Manifeste des » Pantins «
octobre 2001
Aujourd’hui, l’artiste ne mène plus l’Art. Il ne le décide plus. Ne l’habite plus.
Qui décide alors ? Qui fait l’Art aujourd’hui ? : le commissaire de Biennale fabriquant un concept d’exposition sous l’égide d’un titre porteur et collectant tout ce qui s’y rapporte ; le directeur de Centre d’Art présidant au choix de l’accueil de telle ou telle œuvre ou de tel ou tel artiste en résidence.
Les yeux qui fabriquent l’Art Contemporain aujourd’hui sont ceux des professionnels du milieu, institutionnellement formés et habilités à juger, à collecter, peser, analyser, la valeur des démarches » à la mode « . Le héros de l’activité artistique, celui qui la pense, qui la rend sensible, la fait vibrer,
l’assemble, la rend intelligible et actuelle, et la donne à lire au public, n’est plus l’artiste, mais bien le commissaire.
Et cet état de fait arrange plutôt l’artiste… qui loin de se rebeller, donne contentement à son commanditaire, à sa paternité… et se conforme à ses visions, à ses choix, à ses goûts.
Et s’il se trouve en manque, une aubaine par les temps qui courent…
subjugués par les nouvelles productions de l’ère technologique ! tant de nouvelles paternités à convoiter sous le couvert des Nouveaux Outils de Communication et des Nouveaux Médias. Communiquer technologiquement, ne plus rien dire : le fers de lance. Ce renoncement à l’identité, l’artiste l’a commencé à la fin des années 60. Le 21ème siècle lui ouvre désormais entièrement les bras. Quelle décharge ! Ne plus être en charge de l’être. Laisser labels » artistique » et » artisanal « se mélanger. Prendre les uns pour les autres. Passer incognito dedans. L’âme est vendue. Tous enfin libérés du labeur à vivre l’Etre, de la responsabilité à endosser ses propres risques.
Les » Pantins » sont de ceux-là. Nous jouons le jeu. Nous nous conformons.
Nous n’existons que par nos seules activités… rudimentaires, banales, impuissantes et sommaires. Nous ne nous distinguons par aucun état d’âme ni sentiment personnel, par aucune conviction.

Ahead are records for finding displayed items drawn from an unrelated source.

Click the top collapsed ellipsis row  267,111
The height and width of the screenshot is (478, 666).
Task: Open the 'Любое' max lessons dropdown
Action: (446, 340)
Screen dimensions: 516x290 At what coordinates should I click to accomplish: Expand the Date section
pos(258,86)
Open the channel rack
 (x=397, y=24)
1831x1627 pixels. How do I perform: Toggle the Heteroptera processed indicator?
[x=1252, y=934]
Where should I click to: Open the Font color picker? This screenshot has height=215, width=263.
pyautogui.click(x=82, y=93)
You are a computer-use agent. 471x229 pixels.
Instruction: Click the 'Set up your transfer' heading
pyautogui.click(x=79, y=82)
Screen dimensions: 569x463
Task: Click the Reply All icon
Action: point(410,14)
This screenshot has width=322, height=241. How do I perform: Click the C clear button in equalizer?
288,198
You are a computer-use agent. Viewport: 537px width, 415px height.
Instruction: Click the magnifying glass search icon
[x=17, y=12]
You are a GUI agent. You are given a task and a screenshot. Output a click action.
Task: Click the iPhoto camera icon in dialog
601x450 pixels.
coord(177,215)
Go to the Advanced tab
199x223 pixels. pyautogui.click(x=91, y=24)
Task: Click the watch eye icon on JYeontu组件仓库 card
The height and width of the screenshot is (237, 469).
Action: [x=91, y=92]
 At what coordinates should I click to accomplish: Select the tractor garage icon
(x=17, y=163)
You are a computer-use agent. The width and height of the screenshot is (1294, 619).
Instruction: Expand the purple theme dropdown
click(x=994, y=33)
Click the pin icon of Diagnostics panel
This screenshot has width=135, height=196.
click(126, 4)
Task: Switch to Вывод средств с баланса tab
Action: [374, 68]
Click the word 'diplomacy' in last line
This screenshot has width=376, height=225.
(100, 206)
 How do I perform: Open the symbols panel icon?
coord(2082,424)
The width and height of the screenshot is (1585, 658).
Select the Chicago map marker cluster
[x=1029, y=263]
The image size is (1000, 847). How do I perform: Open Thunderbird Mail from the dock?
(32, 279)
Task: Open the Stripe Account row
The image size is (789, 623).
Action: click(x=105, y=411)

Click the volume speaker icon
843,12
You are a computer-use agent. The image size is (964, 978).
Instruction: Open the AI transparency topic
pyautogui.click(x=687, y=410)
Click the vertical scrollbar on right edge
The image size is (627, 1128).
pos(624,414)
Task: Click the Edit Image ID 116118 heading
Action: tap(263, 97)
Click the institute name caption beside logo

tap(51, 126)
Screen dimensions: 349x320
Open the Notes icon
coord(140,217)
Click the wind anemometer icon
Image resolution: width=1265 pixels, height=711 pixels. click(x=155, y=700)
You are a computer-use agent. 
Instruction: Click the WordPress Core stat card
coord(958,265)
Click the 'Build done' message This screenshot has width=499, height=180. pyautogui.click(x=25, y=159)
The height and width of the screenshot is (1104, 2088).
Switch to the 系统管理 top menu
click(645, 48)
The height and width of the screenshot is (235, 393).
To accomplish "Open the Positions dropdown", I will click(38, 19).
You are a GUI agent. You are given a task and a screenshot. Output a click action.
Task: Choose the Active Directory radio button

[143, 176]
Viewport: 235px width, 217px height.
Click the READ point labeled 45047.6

Nous nous plions au regard et au désir d’autrui : nous ne revendiquons ni n’avons aucune identité. Ceci est
Notre réalité sur le terrain. C’est tout ce qui nous importe. Et nous l’assumons.
Nous nous revendiquons par contre du monde entier, apatrides et de tous les
pays, dispersés, disséminés dans le global, profiteurs incongrus d’une conjoncture hautement techniciste idéale pour nous effacer et nous fondre dedans.
Nous sommes de très heureux cadavres.